[WORK TO BE COMPLETED]: List every line in the items below that contains the string "menu", matching case exactly.

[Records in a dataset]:
-*-*-

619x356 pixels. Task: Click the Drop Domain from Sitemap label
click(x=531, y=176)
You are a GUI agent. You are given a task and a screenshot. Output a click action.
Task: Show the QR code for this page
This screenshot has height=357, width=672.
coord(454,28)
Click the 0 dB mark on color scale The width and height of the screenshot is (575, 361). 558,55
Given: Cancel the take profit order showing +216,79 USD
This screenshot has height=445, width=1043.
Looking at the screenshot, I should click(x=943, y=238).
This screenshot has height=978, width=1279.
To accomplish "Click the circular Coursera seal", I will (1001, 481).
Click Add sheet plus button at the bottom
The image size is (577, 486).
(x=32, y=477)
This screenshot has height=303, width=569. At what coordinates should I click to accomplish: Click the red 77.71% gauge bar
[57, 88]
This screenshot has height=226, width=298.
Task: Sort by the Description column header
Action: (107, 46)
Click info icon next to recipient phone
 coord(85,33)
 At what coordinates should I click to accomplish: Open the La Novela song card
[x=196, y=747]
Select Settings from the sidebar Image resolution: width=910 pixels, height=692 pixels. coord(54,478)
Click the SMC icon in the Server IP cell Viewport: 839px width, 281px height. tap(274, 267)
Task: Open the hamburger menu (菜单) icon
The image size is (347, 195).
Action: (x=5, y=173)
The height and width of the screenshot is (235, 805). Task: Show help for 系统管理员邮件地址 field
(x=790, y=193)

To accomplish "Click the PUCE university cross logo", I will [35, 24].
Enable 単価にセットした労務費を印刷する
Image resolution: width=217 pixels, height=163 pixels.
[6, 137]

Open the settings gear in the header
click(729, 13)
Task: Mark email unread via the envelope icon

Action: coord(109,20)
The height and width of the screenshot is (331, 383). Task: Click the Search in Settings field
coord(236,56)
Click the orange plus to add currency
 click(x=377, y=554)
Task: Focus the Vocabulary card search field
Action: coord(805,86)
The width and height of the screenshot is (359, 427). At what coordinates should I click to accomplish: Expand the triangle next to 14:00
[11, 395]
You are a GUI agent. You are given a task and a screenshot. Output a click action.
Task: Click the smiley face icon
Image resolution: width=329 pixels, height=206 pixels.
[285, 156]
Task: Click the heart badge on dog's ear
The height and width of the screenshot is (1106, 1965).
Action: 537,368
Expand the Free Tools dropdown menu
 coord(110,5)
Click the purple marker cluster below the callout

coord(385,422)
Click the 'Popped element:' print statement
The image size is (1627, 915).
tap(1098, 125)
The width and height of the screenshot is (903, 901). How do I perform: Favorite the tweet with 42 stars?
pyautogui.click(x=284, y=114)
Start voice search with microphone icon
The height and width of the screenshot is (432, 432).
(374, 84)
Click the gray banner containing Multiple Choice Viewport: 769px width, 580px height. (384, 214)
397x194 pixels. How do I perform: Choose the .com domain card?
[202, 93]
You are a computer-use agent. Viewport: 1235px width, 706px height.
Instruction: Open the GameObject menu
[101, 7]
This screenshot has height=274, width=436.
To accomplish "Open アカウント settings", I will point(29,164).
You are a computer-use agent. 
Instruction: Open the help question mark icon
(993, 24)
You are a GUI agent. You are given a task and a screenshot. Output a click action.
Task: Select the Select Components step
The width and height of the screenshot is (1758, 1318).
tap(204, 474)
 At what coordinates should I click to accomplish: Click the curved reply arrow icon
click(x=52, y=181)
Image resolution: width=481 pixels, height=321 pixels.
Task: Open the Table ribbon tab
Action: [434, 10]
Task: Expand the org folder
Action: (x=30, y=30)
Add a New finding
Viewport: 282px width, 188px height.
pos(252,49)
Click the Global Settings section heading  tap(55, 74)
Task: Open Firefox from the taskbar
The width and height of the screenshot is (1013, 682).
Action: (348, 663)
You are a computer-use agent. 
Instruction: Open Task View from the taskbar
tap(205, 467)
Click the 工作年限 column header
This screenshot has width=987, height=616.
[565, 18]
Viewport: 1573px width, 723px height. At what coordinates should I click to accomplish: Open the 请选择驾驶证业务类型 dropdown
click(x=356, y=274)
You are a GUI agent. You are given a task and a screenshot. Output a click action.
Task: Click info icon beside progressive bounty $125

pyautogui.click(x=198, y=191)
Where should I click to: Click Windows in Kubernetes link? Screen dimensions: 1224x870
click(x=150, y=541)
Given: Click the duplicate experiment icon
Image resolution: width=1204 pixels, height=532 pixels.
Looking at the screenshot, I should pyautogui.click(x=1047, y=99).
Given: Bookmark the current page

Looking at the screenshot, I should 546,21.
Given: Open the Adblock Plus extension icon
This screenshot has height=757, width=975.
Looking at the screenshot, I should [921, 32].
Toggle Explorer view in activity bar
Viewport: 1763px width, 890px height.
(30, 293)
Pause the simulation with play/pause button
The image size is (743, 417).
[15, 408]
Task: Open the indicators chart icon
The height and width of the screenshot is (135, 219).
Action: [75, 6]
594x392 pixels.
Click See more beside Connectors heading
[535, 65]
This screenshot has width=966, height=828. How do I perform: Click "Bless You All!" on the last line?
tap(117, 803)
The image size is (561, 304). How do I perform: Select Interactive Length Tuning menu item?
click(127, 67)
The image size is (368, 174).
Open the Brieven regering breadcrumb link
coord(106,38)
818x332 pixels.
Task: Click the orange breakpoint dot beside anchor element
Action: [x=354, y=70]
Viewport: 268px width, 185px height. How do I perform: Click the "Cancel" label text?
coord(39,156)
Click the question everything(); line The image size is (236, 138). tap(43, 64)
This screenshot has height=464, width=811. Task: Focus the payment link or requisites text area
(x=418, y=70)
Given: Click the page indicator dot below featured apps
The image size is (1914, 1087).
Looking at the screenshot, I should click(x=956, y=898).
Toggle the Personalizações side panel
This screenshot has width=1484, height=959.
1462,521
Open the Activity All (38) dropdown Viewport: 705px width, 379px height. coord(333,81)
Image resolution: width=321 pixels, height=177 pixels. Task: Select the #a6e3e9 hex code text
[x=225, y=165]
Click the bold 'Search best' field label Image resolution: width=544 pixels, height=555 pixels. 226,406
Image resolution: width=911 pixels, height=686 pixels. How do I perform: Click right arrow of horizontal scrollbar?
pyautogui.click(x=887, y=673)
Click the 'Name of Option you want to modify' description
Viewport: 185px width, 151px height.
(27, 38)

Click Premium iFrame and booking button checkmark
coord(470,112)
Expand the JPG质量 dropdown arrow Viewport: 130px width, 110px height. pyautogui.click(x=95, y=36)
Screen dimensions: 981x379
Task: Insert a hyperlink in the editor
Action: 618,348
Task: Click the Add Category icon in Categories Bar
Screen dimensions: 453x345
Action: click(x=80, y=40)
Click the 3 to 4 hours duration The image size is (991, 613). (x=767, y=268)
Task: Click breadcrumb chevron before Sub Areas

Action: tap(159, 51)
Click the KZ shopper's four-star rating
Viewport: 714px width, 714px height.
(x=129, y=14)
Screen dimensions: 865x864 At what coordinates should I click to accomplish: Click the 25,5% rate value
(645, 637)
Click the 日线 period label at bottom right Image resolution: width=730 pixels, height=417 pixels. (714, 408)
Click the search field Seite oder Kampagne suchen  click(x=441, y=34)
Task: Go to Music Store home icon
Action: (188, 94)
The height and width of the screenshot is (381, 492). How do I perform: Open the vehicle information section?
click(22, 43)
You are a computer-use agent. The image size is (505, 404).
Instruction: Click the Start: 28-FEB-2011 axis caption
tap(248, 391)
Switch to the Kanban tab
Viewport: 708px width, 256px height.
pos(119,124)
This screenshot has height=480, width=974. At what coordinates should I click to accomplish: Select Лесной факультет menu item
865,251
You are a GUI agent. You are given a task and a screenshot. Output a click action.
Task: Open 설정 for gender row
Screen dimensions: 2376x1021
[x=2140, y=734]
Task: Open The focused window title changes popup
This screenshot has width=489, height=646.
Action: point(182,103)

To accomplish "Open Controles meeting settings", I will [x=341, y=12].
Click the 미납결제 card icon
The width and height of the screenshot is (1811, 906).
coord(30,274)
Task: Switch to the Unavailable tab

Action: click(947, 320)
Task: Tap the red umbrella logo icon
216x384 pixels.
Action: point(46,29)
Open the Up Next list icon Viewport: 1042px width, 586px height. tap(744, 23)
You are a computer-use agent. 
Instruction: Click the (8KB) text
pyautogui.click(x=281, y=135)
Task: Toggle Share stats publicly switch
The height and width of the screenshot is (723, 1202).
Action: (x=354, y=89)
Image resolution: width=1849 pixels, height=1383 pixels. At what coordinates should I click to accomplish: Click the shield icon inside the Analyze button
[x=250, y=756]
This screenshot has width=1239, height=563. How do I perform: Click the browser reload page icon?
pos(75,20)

-*-*-

[EXPECTED ANSWER]:
Task: Open the hamburger menu (菜单) icon
Expand the Free Tools dropdown menu
Instruction: Open the GameObject menu
The image size is (561, 304). How do I perform: Select Interactive Length Tuning menu item?
This screenshot has height=480, width=974. At what coordinates should I click to accomplish: Select Лесной факультет menu item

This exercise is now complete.